A saúde global no século XXI enfrenta desafios sem precedentes, mas também oferece oportunidades únicas para transformar a forma como os cuidados de saúde são prestados. Ewout Van Ginneken, Diretor do Observatório Europeu dos Sistemas e Políticas de Saúde, sublinhou hoje, no Cascais International Health Forum 2025, a urgência de uma mudança estrutural nos sistemas de saúde, que deve passar pela adoção de novos modelos de cuidados. Estes modelos devem não apenas reduzir custos e melhorar os resultados clínicos, mas também proporcionar uma experiência mais positiva para os doentes. Além disso, é crucial que estes novos modelos abordem desafios emergentes, como as alterações climáticas e as limitações da força de trabalho.
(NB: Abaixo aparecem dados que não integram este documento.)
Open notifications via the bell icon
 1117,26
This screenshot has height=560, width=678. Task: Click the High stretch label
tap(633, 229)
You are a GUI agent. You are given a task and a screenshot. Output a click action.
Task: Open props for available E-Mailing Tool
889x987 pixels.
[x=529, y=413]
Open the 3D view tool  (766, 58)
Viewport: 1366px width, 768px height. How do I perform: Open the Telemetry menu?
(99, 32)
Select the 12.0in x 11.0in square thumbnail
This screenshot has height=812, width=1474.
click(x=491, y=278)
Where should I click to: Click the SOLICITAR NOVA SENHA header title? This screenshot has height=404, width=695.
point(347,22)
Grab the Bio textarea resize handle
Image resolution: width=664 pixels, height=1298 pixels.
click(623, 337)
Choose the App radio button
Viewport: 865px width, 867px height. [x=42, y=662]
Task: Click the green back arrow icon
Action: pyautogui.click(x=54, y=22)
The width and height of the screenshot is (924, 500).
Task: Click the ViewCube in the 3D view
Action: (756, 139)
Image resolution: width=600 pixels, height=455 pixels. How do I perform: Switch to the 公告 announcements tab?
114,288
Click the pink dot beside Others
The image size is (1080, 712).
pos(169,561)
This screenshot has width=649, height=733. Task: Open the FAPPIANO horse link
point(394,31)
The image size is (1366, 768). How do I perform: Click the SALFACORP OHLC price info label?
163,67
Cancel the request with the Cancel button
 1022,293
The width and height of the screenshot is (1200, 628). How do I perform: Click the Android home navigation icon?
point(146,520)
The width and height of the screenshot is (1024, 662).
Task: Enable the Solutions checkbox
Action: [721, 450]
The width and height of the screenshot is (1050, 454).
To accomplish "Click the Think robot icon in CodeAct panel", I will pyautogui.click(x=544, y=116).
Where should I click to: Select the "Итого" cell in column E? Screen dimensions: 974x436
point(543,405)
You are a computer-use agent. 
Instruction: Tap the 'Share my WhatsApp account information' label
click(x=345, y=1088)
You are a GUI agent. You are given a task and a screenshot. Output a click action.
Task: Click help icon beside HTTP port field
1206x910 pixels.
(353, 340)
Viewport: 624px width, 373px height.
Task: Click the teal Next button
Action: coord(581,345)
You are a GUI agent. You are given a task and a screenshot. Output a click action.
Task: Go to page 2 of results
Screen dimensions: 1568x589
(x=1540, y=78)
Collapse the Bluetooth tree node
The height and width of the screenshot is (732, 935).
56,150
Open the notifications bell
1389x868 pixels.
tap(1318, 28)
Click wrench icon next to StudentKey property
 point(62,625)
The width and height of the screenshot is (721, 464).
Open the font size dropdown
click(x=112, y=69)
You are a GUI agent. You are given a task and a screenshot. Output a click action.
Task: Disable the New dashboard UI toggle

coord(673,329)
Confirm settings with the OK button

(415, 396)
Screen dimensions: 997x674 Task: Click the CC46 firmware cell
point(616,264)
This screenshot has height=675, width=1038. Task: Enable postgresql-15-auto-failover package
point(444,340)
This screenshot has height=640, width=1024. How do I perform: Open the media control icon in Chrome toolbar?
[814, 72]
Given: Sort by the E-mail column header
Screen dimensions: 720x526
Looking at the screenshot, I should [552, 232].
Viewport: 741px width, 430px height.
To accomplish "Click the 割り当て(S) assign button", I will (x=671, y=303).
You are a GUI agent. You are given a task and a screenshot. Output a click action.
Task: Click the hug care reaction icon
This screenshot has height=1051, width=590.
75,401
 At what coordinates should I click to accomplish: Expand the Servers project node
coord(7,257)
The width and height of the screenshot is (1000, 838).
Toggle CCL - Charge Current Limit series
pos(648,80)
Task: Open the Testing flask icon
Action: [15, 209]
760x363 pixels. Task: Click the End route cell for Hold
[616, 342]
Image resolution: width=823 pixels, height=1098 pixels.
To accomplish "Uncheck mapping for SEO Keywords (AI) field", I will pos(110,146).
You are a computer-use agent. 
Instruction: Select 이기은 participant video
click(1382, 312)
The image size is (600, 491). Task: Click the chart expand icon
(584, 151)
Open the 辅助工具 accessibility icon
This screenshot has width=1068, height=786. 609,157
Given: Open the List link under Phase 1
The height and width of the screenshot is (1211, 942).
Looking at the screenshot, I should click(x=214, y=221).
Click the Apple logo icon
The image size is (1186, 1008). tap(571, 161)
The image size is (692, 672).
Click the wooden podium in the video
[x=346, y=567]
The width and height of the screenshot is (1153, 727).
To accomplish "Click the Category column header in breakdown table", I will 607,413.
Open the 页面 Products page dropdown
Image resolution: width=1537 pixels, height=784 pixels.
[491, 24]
Van Ginneken defende que, embora alguns modelos de cuidados possam ser mais dispendiosos, eles podem ser realizados por menos profissionais, mantendo a qualidade do atendimento. Esta pode ser uma solução viável para aliviar a pressão sobre os sistemas de saúde. A inteligência artificial (IA) é outra área que pode desempenhar um papel significativo na redução da carga de trabalho dos profissionais de saúde, especialmente no que diz respeito ao processamento de dados e à tomada de decisões clínicas. No entanto, é essencial garantir que as políticas de privacidade e a infraestrutura digital sejam robustas para proteger os dados dos pacientes.
Um dos pontos centrais da comunicação de Van Ginneken é a necessidade de uma intervenção precoce na vida das pessoas, particularmente na infância. De acordo com o especialista, os sistemas de saúde têm-se focado demasiado na reação a problemas de saúde, em vez de investir na prevenção. Dar às crianças um bom começo de vida, com foco nos primeiros mil dias, pode ter um impacto significativo na sua saúde a longo prazo. Existem já muitos exemplos bem-sucedidos de intervenção precoce, mas é necessário ampliar a sua implementação.
Outro aspeto crucial é a necessidade de uma abordagem centrada no paciente, que considere a pessoa no seu contexto global, em vez de tratar doenças de forma isolada. Van Ginneken critica o modelo tradicional de cuidados de saúde, em que os pacientes são encaminhados para diferentes especialistas consoante as suas doenças. Em vez disso, defende uma visão holística, que tenha em conta o ambiente e as circunstâncias de vida do paciente. Esta mudança de paradigma exige uma transformação profunda nos sistemas de saúde, mas é essencial para melhorar a qualidade dos cuidados.
A equidade no acesso aos cuidados de saúde foi outro tema central na comunicação de Van Ginneken, que alertou para o facto de as inovações e melhorias nos sistemas de saúde tendem a beneficiar mais as pessoas com melhores condições socioeconómicas, exacerbando as desigualdades. É, portanto, fundamental que os sistemas de saúde adotem uma abordagem proativa para alcançar os grupos mais vulneráveis, como idosos, pessoas com problemas de saúde mental, migrantes, refugiados e requerentes de asilo. A falta de dados sobre a cobertura de seguros e a vulnerabilidade destes grupos é um obstáculo significativo, mas é essencial recolher e analisar estas informações para garantir que os novos modelos de cuidados cheguem a quem mais precisa.
Van Ginneken abordou ainda a questão da sustentabilidade ambiental nos sistemas de saúde. A “ecologização” dos cuidados de saúde é muitas vezes vista como um custo adicional. No entanto, defendeu, pode trazer benefícios múltiplos. A transição de um modelo centrado no hospital para um modelo que privilegia a prevenção e a promoção da saúde, reduzindo tratamentos de baixo valor e investindo em infraestruturas verdes, pode melhorar a qualidade e a experiência dos cuidados para os doentes.
A implementação destas mudanças exige liderança, regulamentação adequada e um ambiente que estimule a inovação. Van Ginneken destaca o papel crucial da inteligência artificial nesta transformação, mas alerta para os riscos associados, como a proteção da privacidade e a necessidade de uma infraestrutura digital robusta, defendendo ser é necessário focar em aplicações práticas da IA que já estão a funcionar, em vez de se limitar a discutir o seu potencial futuro.
A concluir a sua intervenção no Estoril, Van Ginneken sublinhou, a importância de três pilares fundamentais para o futuro dos sistemas de saúde: resiliência, equidade e inovação. A resiliência, defendeu, pode ser alcançada através da implementação de modelos de cuidados integrados que aliviem a pressão sobre os profissionais de saúde. A equidade exige um foco nos grupos mais vulneráveis e na recolha de dados que permitam direcionar os recursos de forma eficaz. Por fim, a inovação, particularmente no campo da inteligência artificial, deve ser aproveitada com cuidado, garantindo que beneficie os sistemas de saúde de forma prática e sustentável.